He was the most charismatic man I’ve ever met. Even before he “made it,” he cut a figure the length and breadth of Dublin. Phil Lynott was black, beautiful and sported a gurrier accent that could peel the skin off a turnip.
In the early days, Hendrix was his role model but I’m now reminded more of Johnny Depp in Pirates of the Caribbean. Loping down O’Connell Street like some psychedelic Pied Piper, he was usually trailed by a bunch of kids. His white teeth gleamed in a perpetual smile and he winked or bade hello to anyone who caught his eye.
I knew him by repute before I ever laid eyes on him - his small triumphs on the Dublin beat scene were trumpeted in Spotlight Magazine. His humiliations were even more public: Skid Row broke up to get rid of him, then reformed without him.
But nothing could stop Philo – within months he’d mastered the bass and formed Thin Lizzy. Soon thereafter, I met him.
On good weeks Pierce Turner and I would treat ourselves to a curry in the Luna Restaurant on O’Connell Street, a popular hangout for showband heads and rockers. To our delight we were given a table right behind Phil and Eric Bell.
Eric who? Oh, you know him well enough – you listen to guitarists ape his lines on Whiskey in the Jar damn near every time you enter an Irish bar.
I can still recall Phil in the Luna declaiming, “we’re goin’ nowhere in Ireland, man!” He was trying to convince a skeptical Eric that they should decamp for England. They did and the rest is history.
Have you any idea of what it was like to first hear Whiskey in the Jar explode out of car radios and cloth covered transistors? Roll over Amhrán na bhFiann, we’d just found our own national anthem – Eric’s overdriven guitar and Phil’s cathartic voice took that old tune to places we’d never dreamed of.
Even now when I play it on SiriusXM I’m struck by its sheer originality. It always raises my spirits and shoots me back to a time when rock & roll was fresh and adventurous and unaware of itself.
A couple of years later Eric quit the band onstage in an orgy of smashed amps and overdriven dreams. I guess he really hadn’t wanted to go to England.
It took two guitarists to replace him but Lizzy stormed on. Phil used his presence, voice and songwriting chops to propel them far beyond his Crumlin roots. Their concerts were riotous mind-bending affairs, pulsing with life and dicing with controlled chaos. You could almost touch the adrenaline – and it wasn’t always natural.

## Collected material:

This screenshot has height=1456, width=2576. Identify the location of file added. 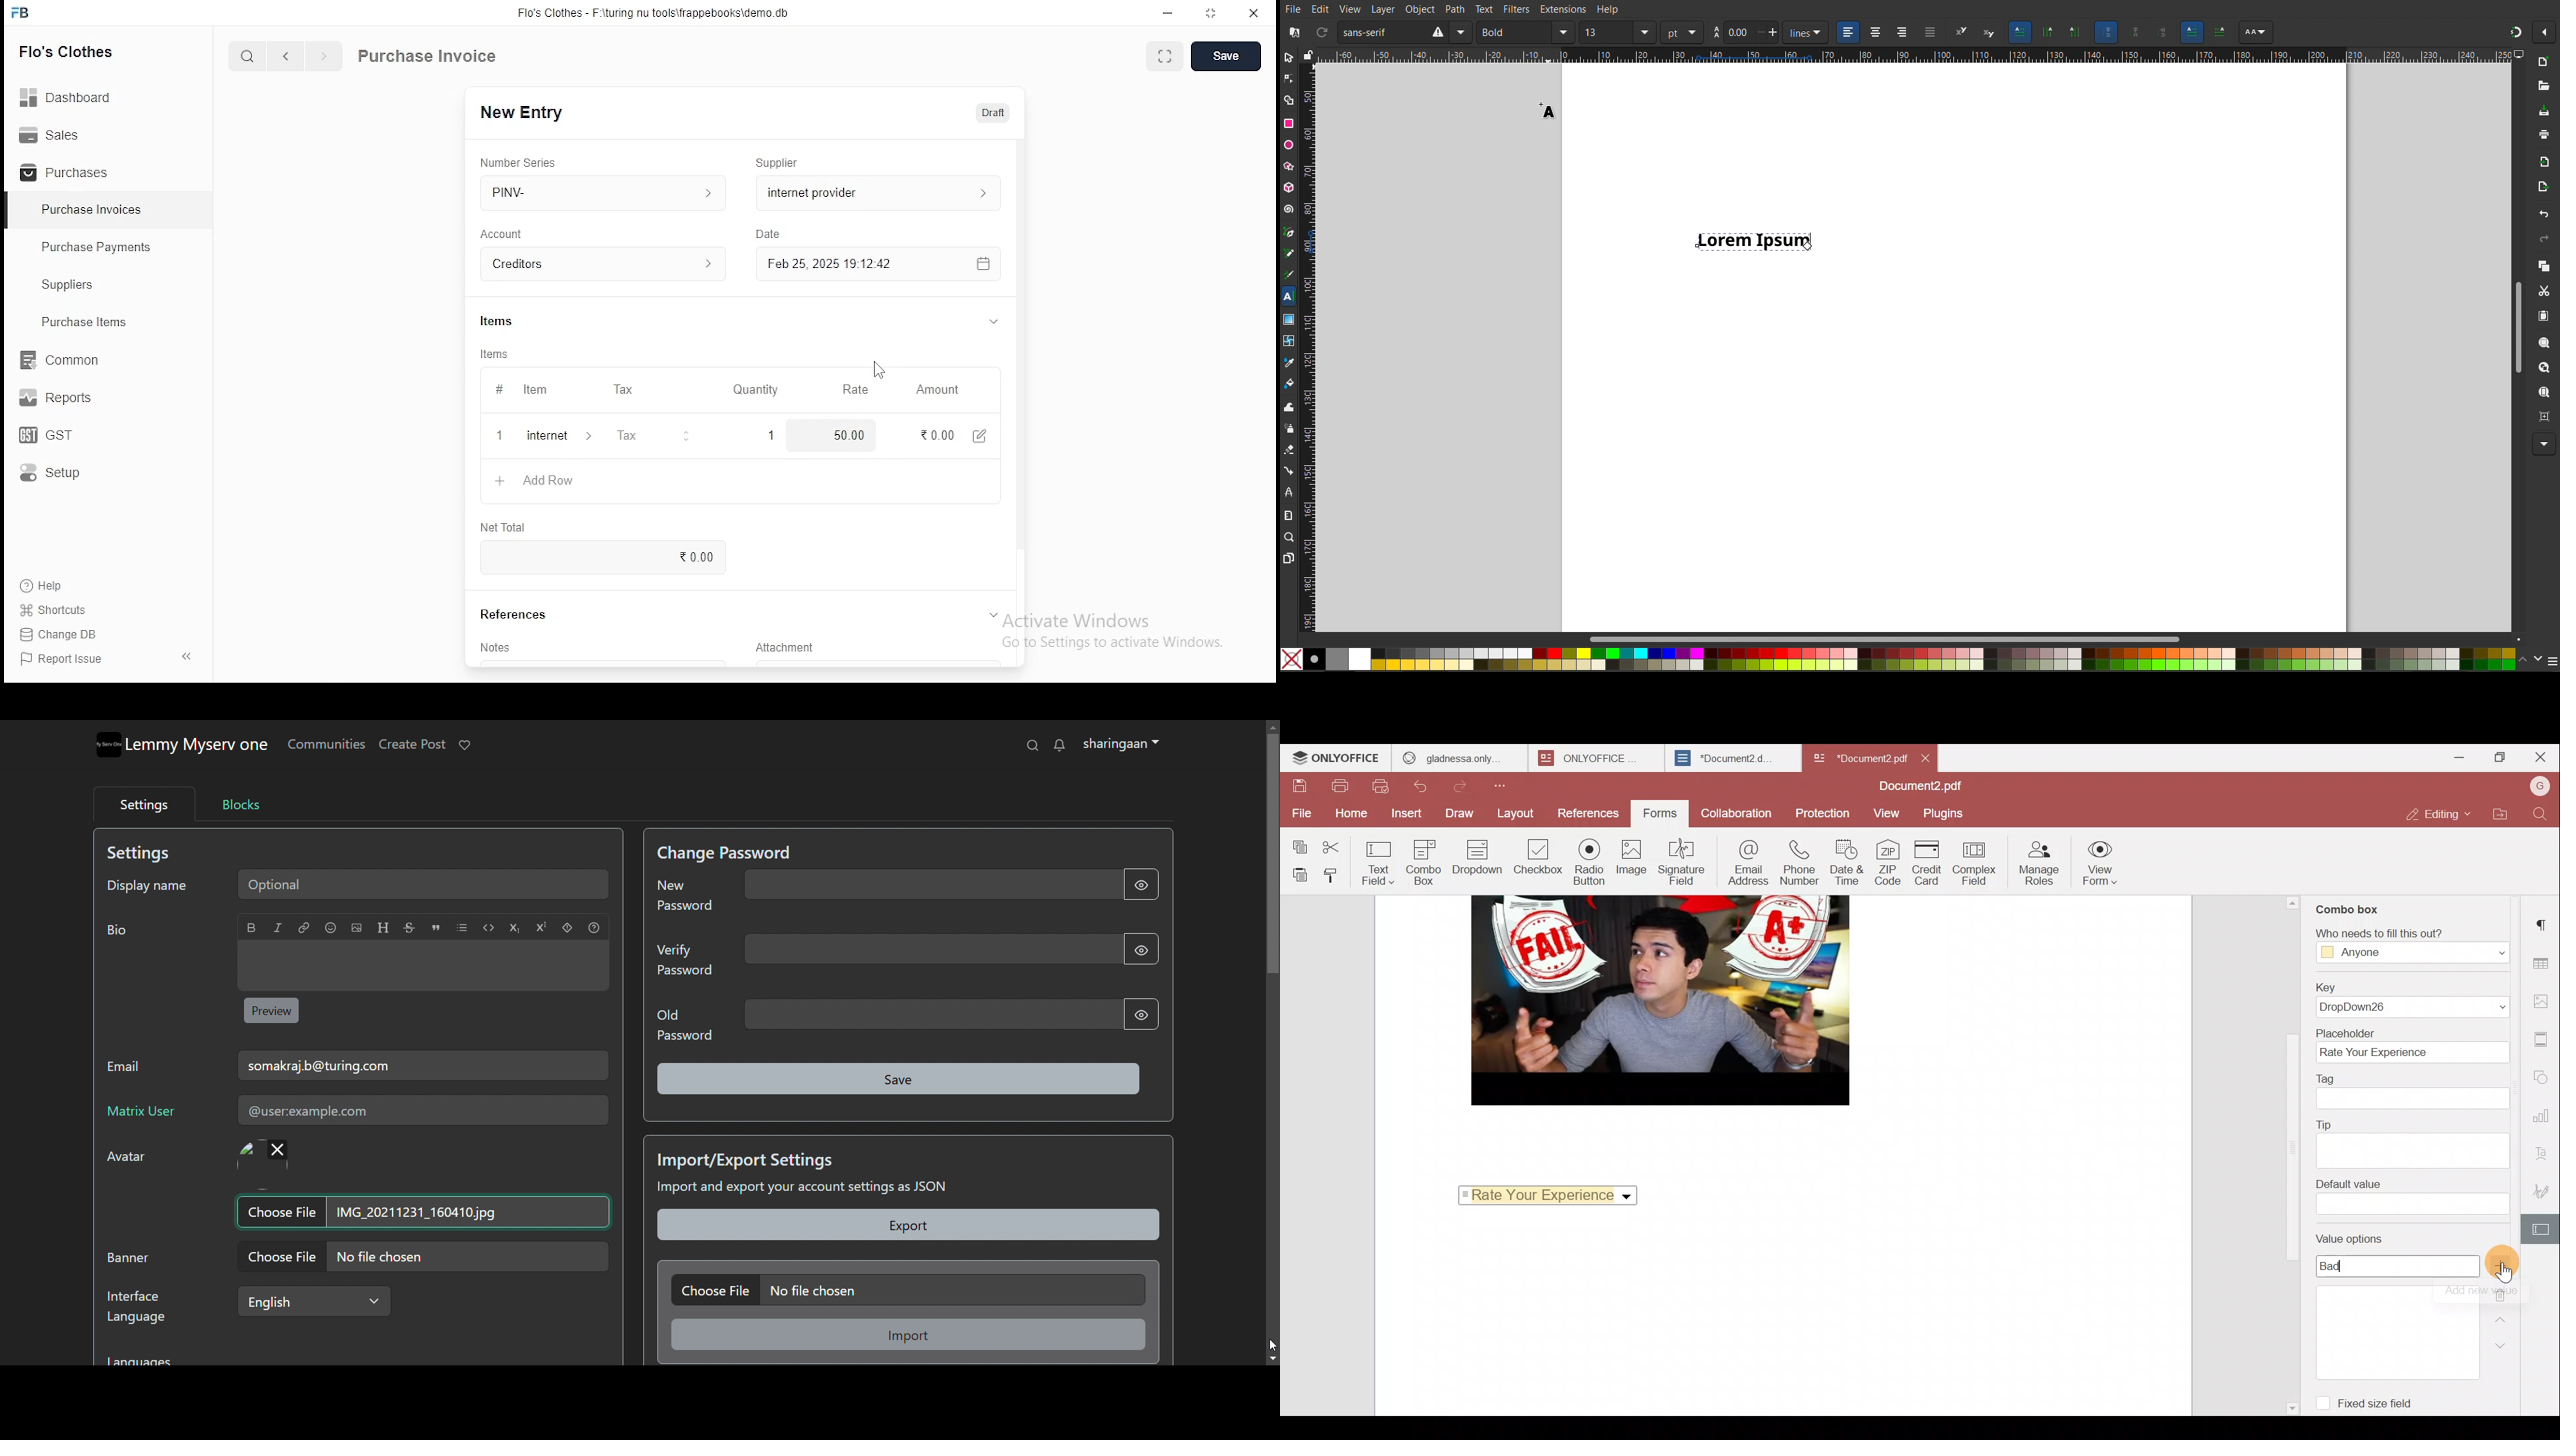
(475, 1211).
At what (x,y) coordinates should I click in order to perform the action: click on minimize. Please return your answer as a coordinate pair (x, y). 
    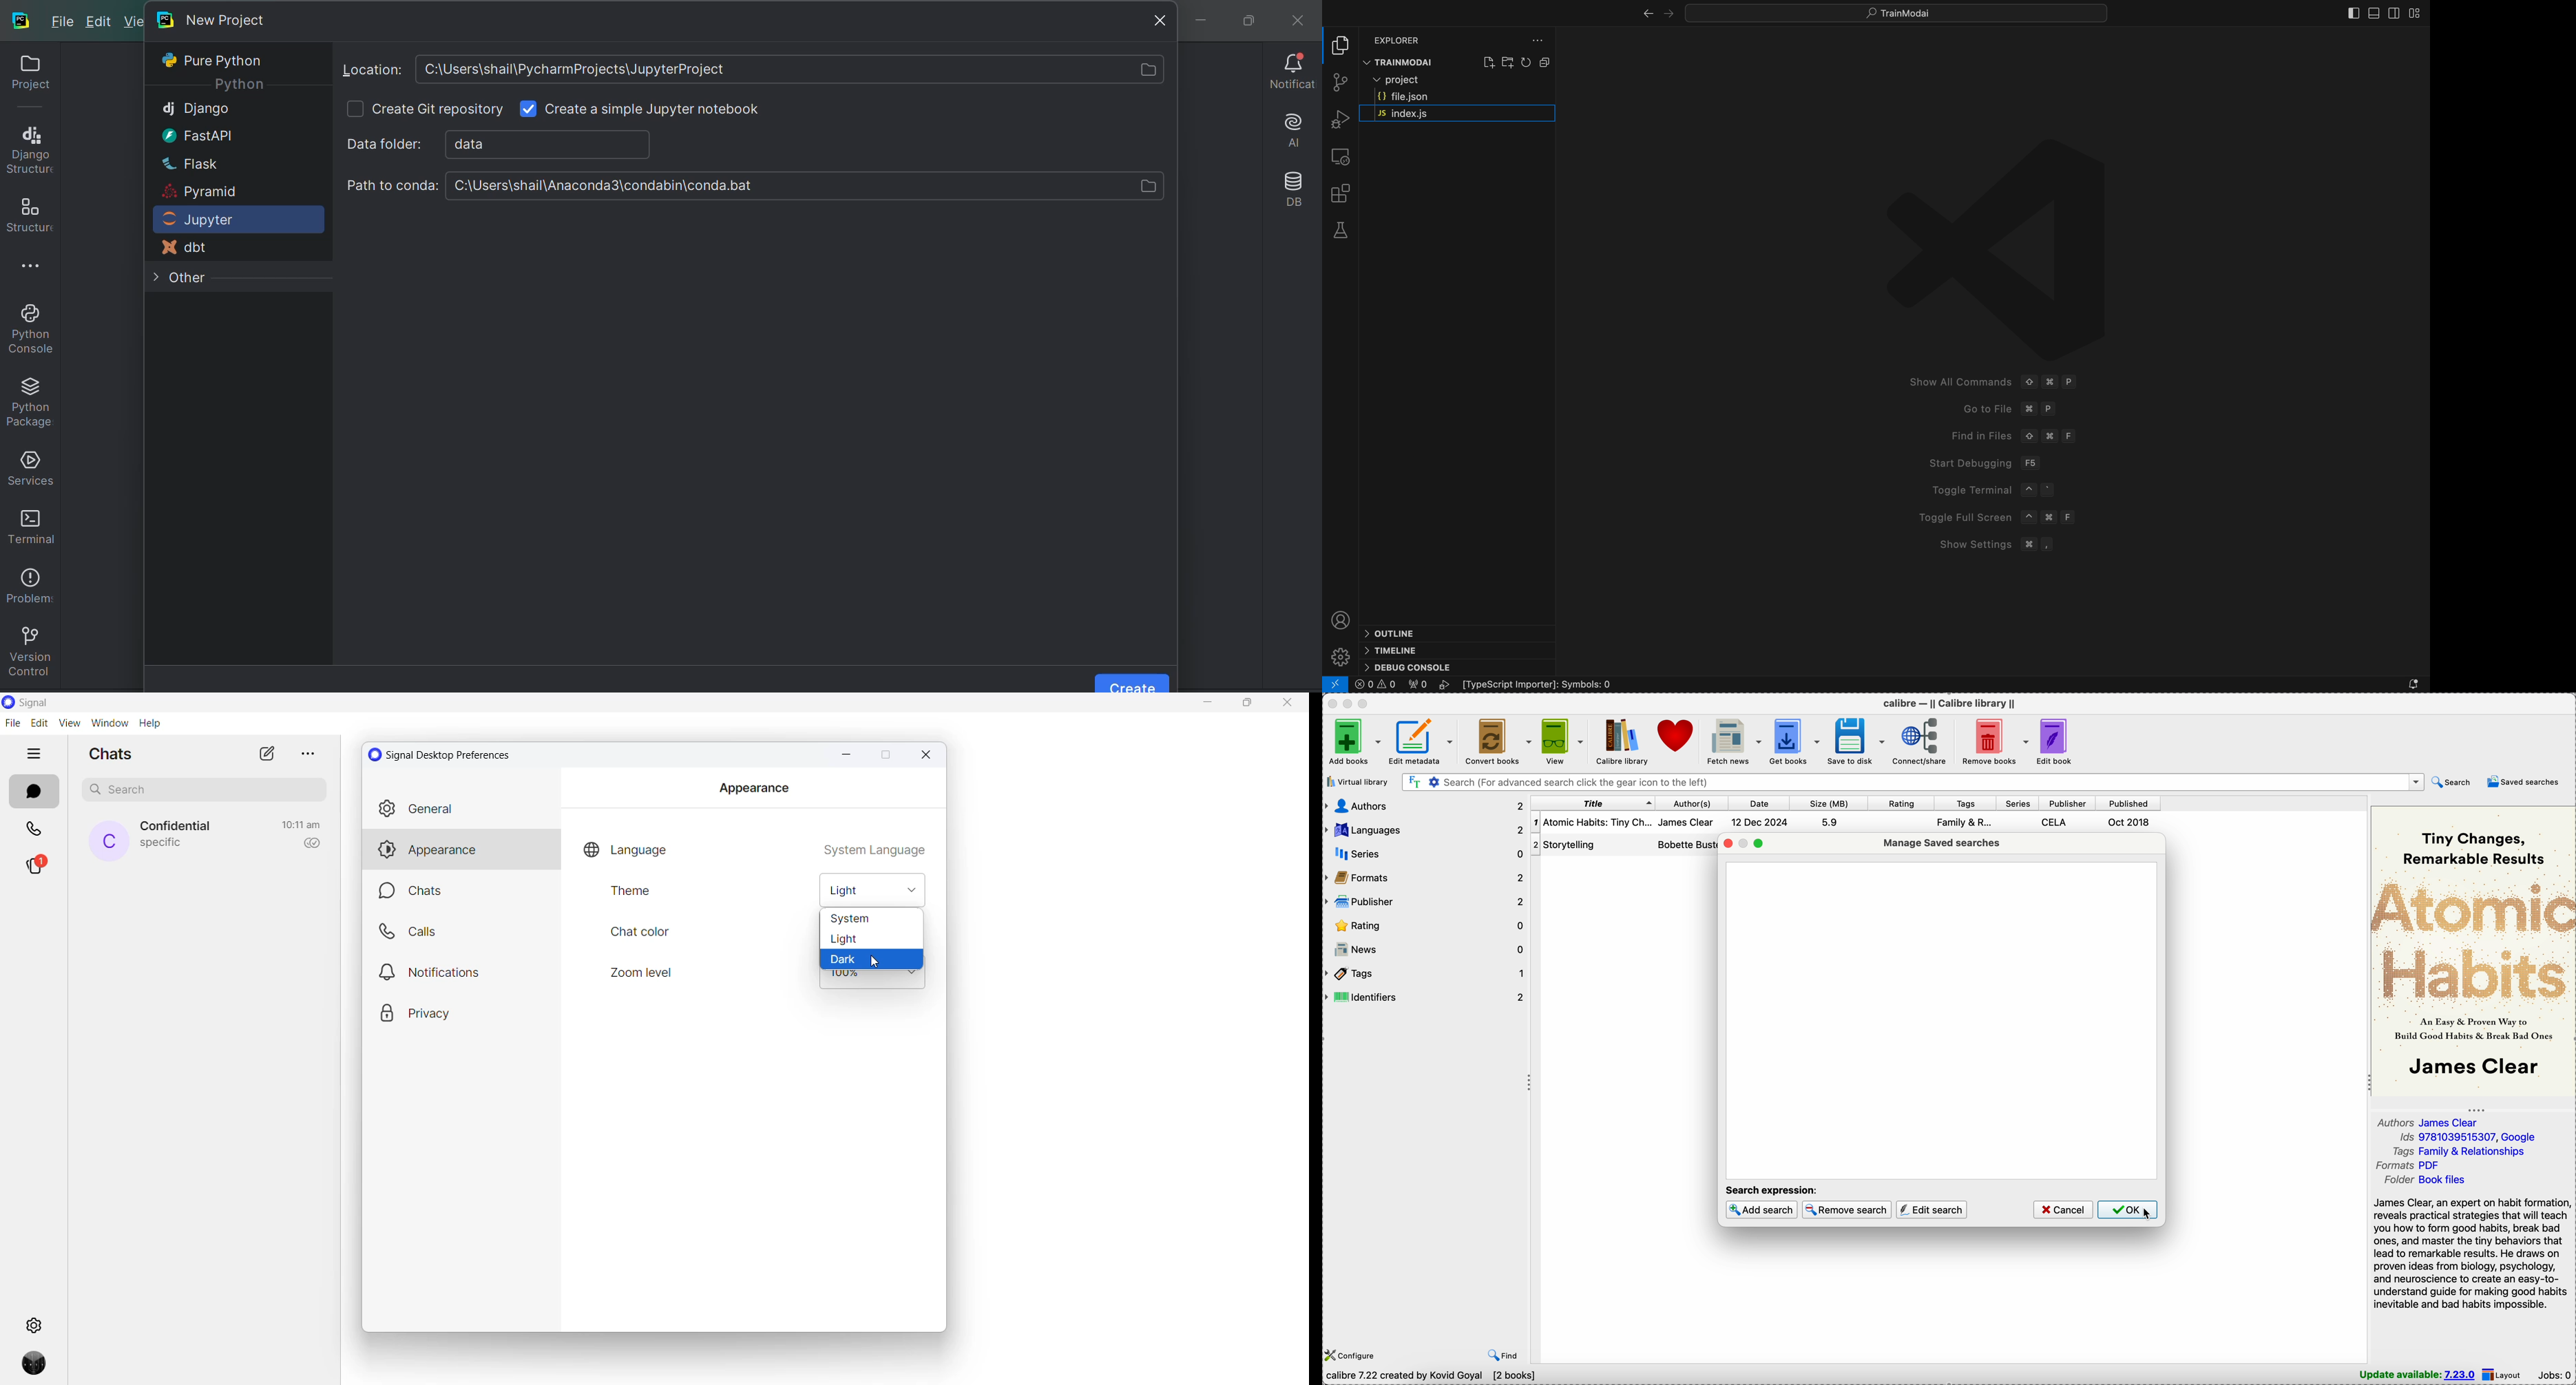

## What you will do:
Go on with the Phil Lynott reminiscence from the point where it stops. The listing has no connection to the Phil Lynott reminiscence.

## Exercise answer:
Those were the days when rockers lived on the jittery edge, forever on the road with a costly album to promote, and another to write and record before they’d even unpacked – everything speeded up in a crashing, burning, collapsing cycle. The highs so high - a pity they couldn’t be bottled. And the lows, well, you don’t want to go there.
Phil was so intense onstage it almost hurt to watch him. He was living his dream and he demanded 120% of those around him – 150% from himself. He knew the difference between poise and posture, and dare any of his band-mates indulge themselves. You could catch his curses and exhortations from the side of the stage – never from the front. Every molecule had to be directed at the audience – they’d paid good money, they deserved a show! It was the Dub working class ethic colliding head on with the rock & roll dream.
The band was not at its best the last time I saw him in NYC. New Wave was all the rage, Graham Parker opened and, to the critics - if not the fans - Lizzy seemed a trifle over-baked. Yet, back in the dressing room Phil was as ever polite, welcoming and delighted to meet someone who “knew him back when.”
It was like being hit with a hammer that Christmas Day in 1985 when the news of his collapse spread, but I didn’t shed a tear. By then I’d learned the hard way that you can’t trade tomorrow’s energy for tonight’s performance.
Still, whenever I hear Whiskey in the Jar, I sit back, close my eyes and relive the sheer exhilaration and Paddy pride of those days when Philo’s Dub accent exploded through car radios and cloth-covered transistors like a tricolor siren.
He was the most charismatic man I’ve ever met. Even before he “made it,” he cut a figure the length and breadth of Dublin. Phil Lynott was black, beautiful and sported a gurrier accent that could peel the skin off a turnip.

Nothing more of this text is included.